Step one is an additional calculation introduced to accommodate the construction of the circuit. The appropriate principle of using the appropriate scheme to verify the appropriate thing is reflected: the calculation involved in hashToBase is not costly with solidity, but it is not worth it with a circuit. The key step of block header verification is the second step, which actually verifies one thing: the input block header is a legitimate block header under the validator set corresponding to the commit stored by the light client. This inference can be easily deduced from the internal logic of the circuit. The third step has no difference from the current implementation of the light client.
The process of the light client verifying the legitimacy of the synchronization submission is basically consistent with the above process, with the only difference being that the operation of verifying the legality of the MPT root in the third step is replaced with recalculating the commit according to the new validator set information and updating its own storage.
According to the foregoing discussion, after the MAP Relay Chain light client is upgraded based on zkSNARK, the corresponding adjustments that the maintainer/messenger needs to make are as follows:
Before the maintainer wants to update the light client state, they need to obtain zk-proof from the prover and construct a tx with the block header and zk-proof.
Before the messenger wants to initiate a cross-chain request, they also need to obtain zk-proof from the prover and construct a tx with the block header, zk-proof, and mpt-proof.

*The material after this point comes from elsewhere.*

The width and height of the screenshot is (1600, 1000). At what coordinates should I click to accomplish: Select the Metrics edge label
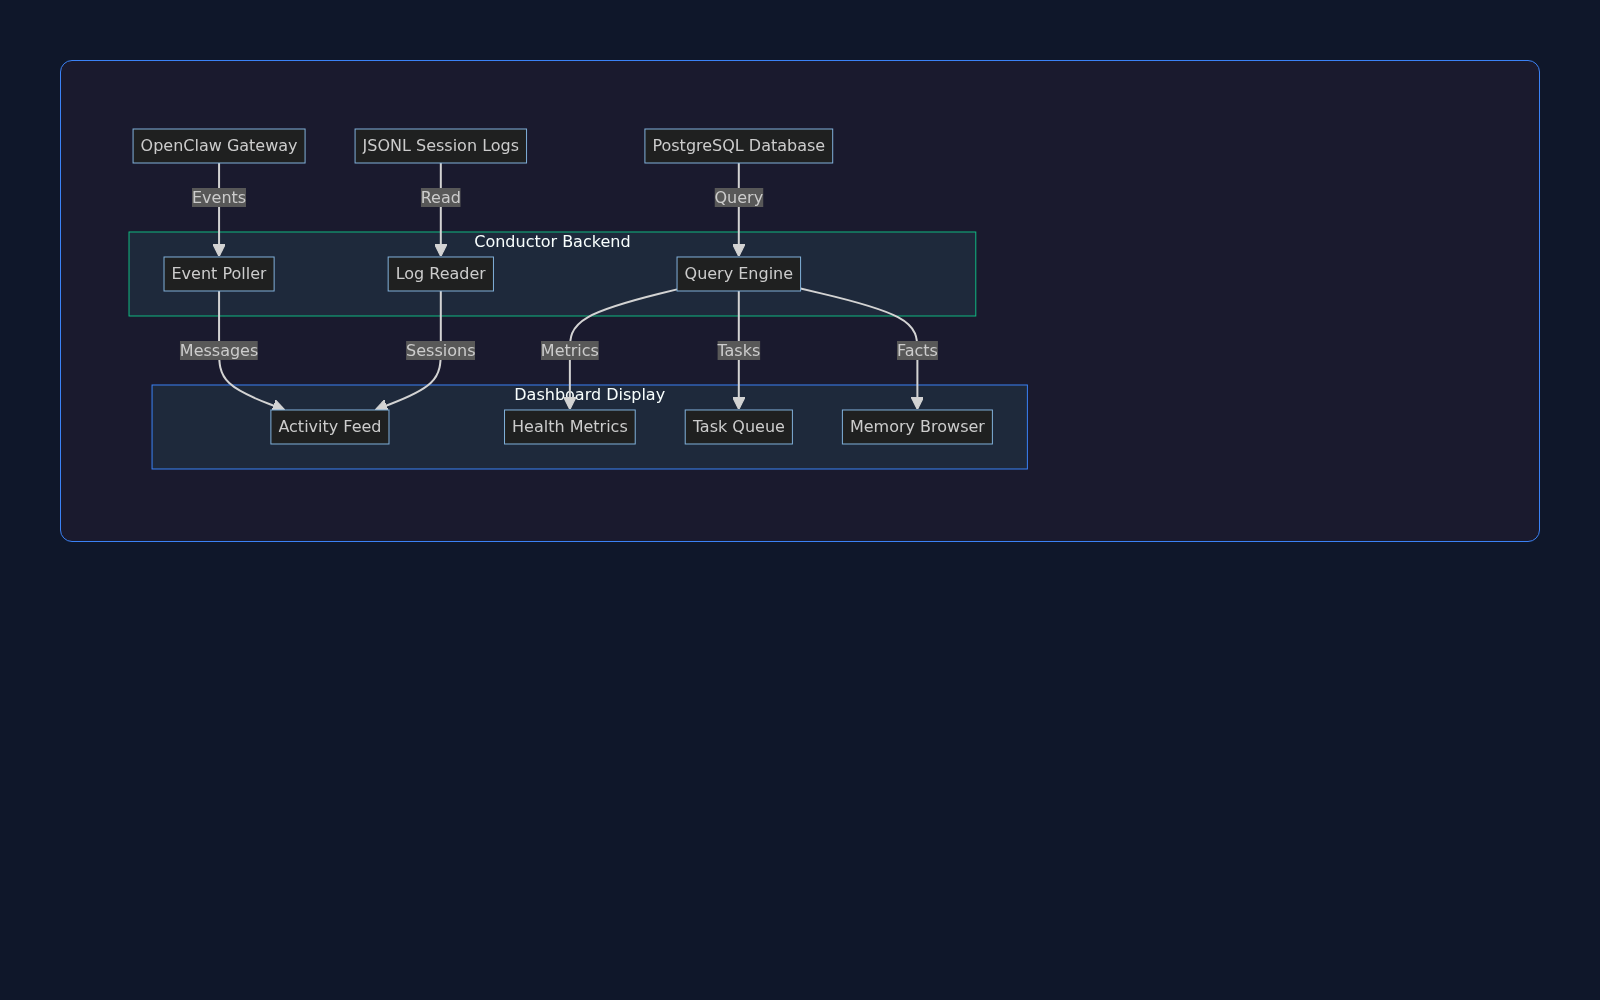click(x=569, y=351)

Users who interact cross-chain through the front end usually feel the changes happening behind the scenes. To highlight the characteristics of zero-knowledge proof, some information related to zero-knowledge proof can be displayed on the frontend:
When the messenger submits a zk-proof request, the frontend can simply display a notification prompt, such as: "A cross-chain zk-proof request has been submitted to the prover."
When the messenger obtains the zk-proof request, the front end can simply display a notification prompt, such as: "zk-proof has been obtained."
When the messenger submits a transaction containing the block header, zk-proof, and mpt-proof, the frontend prompts: "zk-proof and cross-chain request have been submitted to the target chain."
After the third step's transaction is packaged, the front end can prompt: "The zk-proof and cross-chain request have been processed by the target chain.